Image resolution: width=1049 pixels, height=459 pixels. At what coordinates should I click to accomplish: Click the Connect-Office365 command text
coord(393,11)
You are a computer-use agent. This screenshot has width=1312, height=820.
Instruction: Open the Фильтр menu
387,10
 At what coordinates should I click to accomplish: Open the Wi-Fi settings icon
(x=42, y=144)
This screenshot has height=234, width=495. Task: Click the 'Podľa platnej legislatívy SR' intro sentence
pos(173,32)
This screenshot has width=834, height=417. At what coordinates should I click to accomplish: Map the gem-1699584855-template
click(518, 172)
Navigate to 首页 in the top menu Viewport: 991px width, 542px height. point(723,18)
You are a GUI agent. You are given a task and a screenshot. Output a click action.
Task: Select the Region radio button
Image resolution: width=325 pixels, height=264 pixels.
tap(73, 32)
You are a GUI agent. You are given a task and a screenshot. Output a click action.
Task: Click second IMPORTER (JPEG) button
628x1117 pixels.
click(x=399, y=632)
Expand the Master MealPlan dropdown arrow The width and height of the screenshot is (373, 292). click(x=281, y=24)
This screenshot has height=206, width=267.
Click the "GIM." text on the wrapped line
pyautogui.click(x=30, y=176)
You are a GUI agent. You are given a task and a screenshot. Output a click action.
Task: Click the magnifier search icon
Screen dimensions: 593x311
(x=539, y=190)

__________________________________________________

Work to complete
Without omitting anything, output the data verbatim.

Answer
Image resolution: width=1049 pixels, height=459 pixels. At what coordinates should I click to accomplish: Click the Connect-Office365 command text
coord(393,11)
You are a computer-use agent. This screenshot has width=1312, height=820.
Instruction: Open the Фильтр menu
387,10
 At what coordinates should I click to accomplish: Open the Wi-Fi settings icon
(x=42, y=144)
This screenshot has height=234, width=495. Task: Click the 'Podľa platnej legislatívy SR' intro sentence
pos(173,32)
This screenshot has width=834, height=417. At what coordinates should I click to accomplish: Map the gem-1699584855-template
click(518, 172)
Navigate to 首页 in the top menu Viewport: 991px width, 542px height. point(723,18)
You are a GUI agent. You are given a task and a screenshot. Output a click action.
Task: Select the Region radio button
Image resolution: width=325 pixels, height=264 pixels.
tap(73, 32)
You are a GUI agent. You are given a task and a screenshot. Output a click action.
Task: Click second IMPORTER (JPEG) button
628x1117 pixels.
click(x=399, y=632)
Expand the Master MealPlan dropdown arrow The width and height of the screenshot is (373, 292). click(x=281, y=24)
This screenshot has height=206, width=267.
Click the "GIM." text on the wrapped line
pyautogui.click(x=30, y=176)
You are a GUI agent. You are given a task and a screenshot. Output a click action.
Task: Click the magnifier search icon
Screen dimensions: 593x311
(x=539, y=190)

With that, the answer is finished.